月の桂 増田德兵衞商店さん [日記]
昨年12月に1675年創業の酒蔵「増田徳兵衛商店」さんで、会長の14代増田德兵衞さんのお話を聞く機会がありました。"月の桂"ブランドのお酒をいろいろ試飲させてもらいましたが、もうむちゃくちゃ勉強になりました。
来年で創業350年になるという増田徳兵衛商店さんは、伏見区の鴨川の近くにあります。元々は「増田徳兵衛」「米屋弥兵衛」の屋号で、米や酒を扱う商店だったそうで、お酒のブランドである「月の桂」の由来は、お公家さんの姉小路有長と言う人が詠んだ歌にちなんでいるとか。
他の伏見の酒蔵と比べると、少し西の方になりますが、元々は今は存在しない羅城門からまっすぐ南に延びた「鳥羽作道」で創業されたそうで、幕末の「鳥羽伏見の戦い」で焼け落ち、この地で再興して150年経ったといいます。

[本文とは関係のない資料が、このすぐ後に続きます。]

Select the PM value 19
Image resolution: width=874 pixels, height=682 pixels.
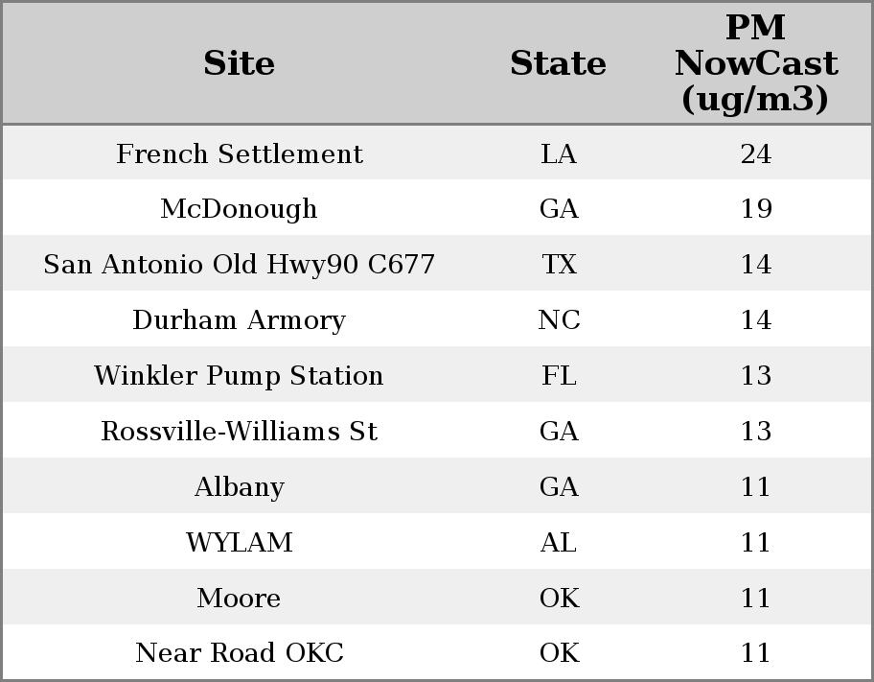756,209
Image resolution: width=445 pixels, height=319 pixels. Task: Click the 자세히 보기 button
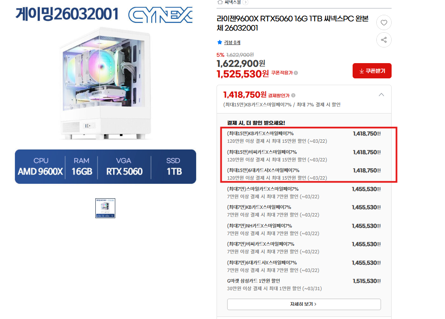pos(304,304)
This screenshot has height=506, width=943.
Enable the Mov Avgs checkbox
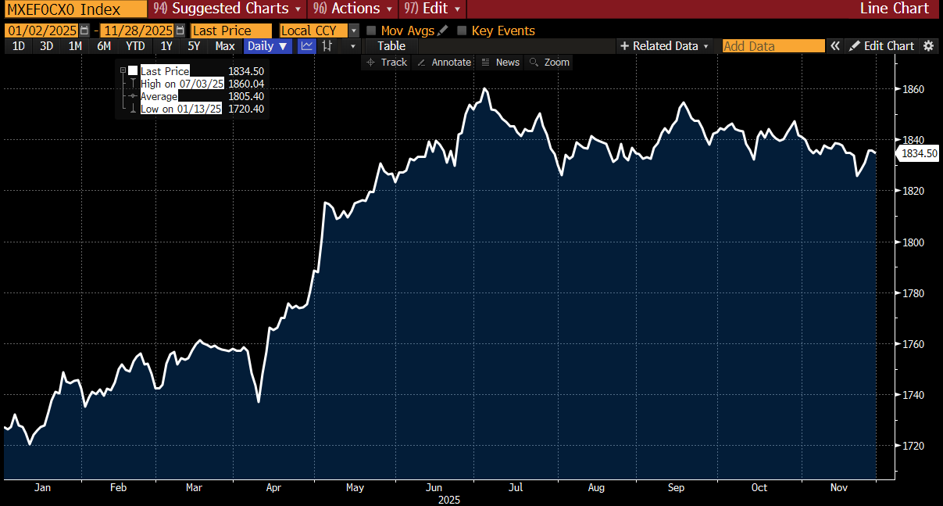pos(371,31)
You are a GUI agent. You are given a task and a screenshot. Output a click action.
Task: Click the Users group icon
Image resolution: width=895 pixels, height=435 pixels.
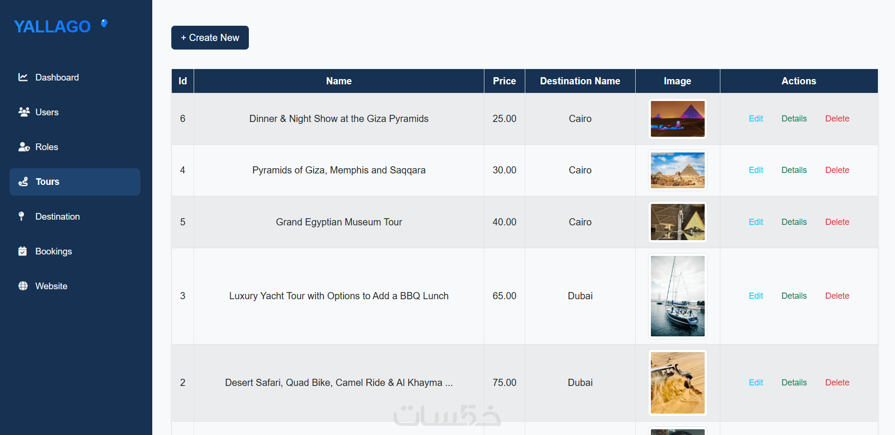pyautogui.click(x=24, y=112)
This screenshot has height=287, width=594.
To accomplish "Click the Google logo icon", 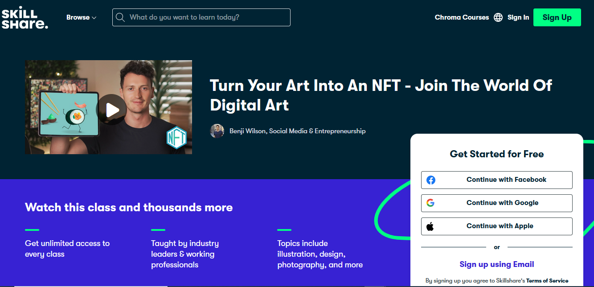I will coord(430,203).
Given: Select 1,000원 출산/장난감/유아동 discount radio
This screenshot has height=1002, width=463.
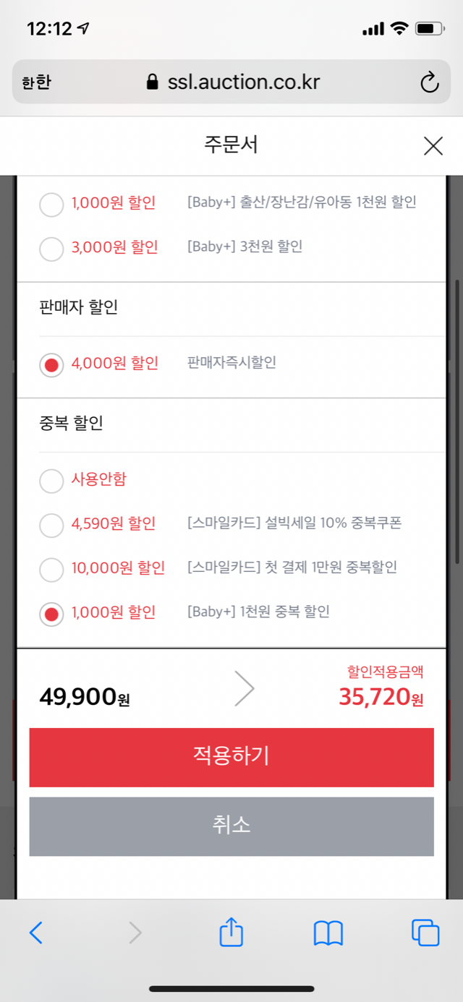Looking at the screenshot, I should [51, 204].
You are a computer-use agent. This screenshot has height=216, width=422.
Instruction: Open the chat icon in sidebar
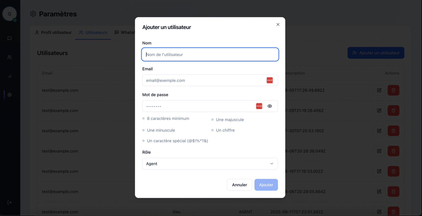click(x=9, y=39)
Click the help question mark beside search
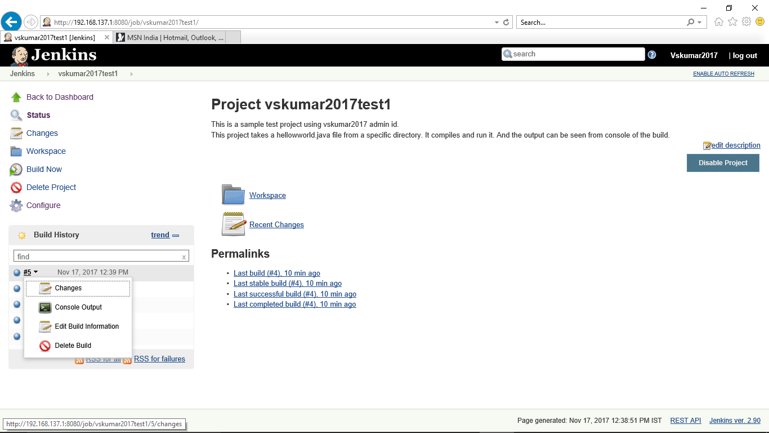The width and height of the screenshot is (769, 433). tap(651, 54)
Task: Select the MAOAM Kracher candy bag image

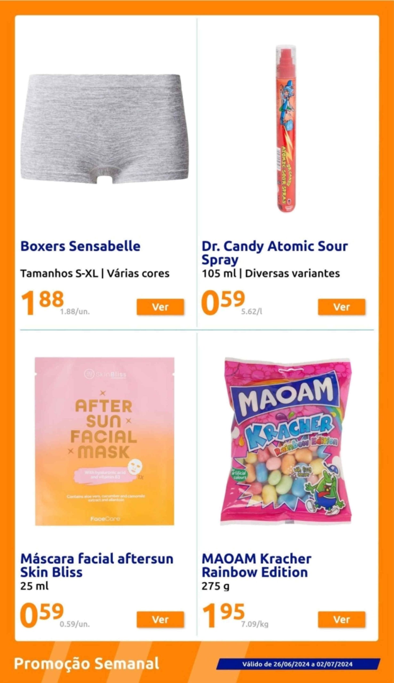Action: (x=286, y=441)
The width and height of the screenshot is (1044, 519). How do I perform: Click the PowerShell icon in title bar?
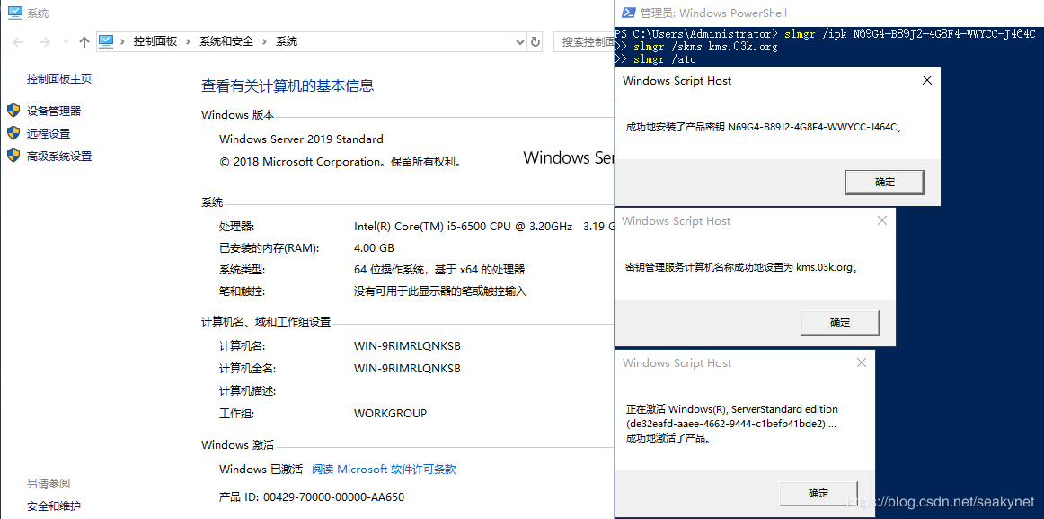point(627,13)
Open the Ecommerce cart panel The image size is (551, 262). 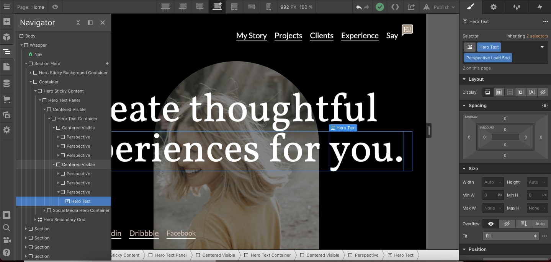tap(7, 99)
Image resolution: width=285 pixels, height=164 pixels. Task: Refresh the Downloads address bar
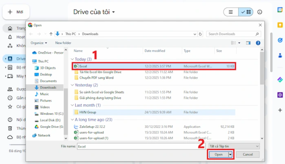201,34
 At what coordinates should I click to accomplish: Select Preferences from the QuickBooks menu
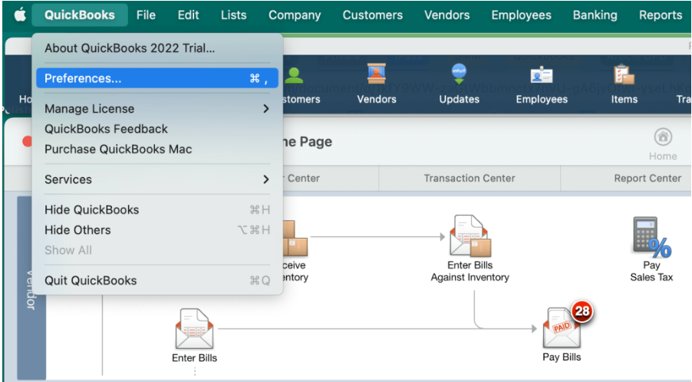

増田会長のお話は、先代の13代目増田徳兵衛氏が製造が禁止されていた「どぶろく」ではなく、国税当局を蔵へ招き、お酒の条件である醪をろ過させていることを確認させて「にごり酒」の分野を確立されたお話しや、発泡性のにごり酒ゆえの「おたくの酒は噴きこぼれ、半分は床が飲んでしまう!」という”噴出”トラブル対応に走り回ったお話しなど、あっという間に3時間ほどの時間がすぎました。
従業員は6名という小さな蔵ですが、大量生産に走らず、酒造りに真摯に取り組まれた結果、ルイ・ヴィトンをはじめ名だたる世界のファッションブランドが、お土産に月の桂の日本酒を使うほど、世界のセレブから愛されるブランドになったとのこと。
ヴィンテージのワインと同じように、熟成日本酒にも取り組まれおり、その保管庫も見せてもらいました。会長のおじいさまが整理された江戸時代の古文書に、日本酒を熟成させるには酒を陶器の瓶に入れ、温度管理のされていない場所で保管し、冬の寒さや夏の暑さのなかで酒が呼吸できるようにすること、と書かれていたのだとか。
もうすぐ、びっくりするような価格の熟成日本酒が世の中に出てくるようです^^。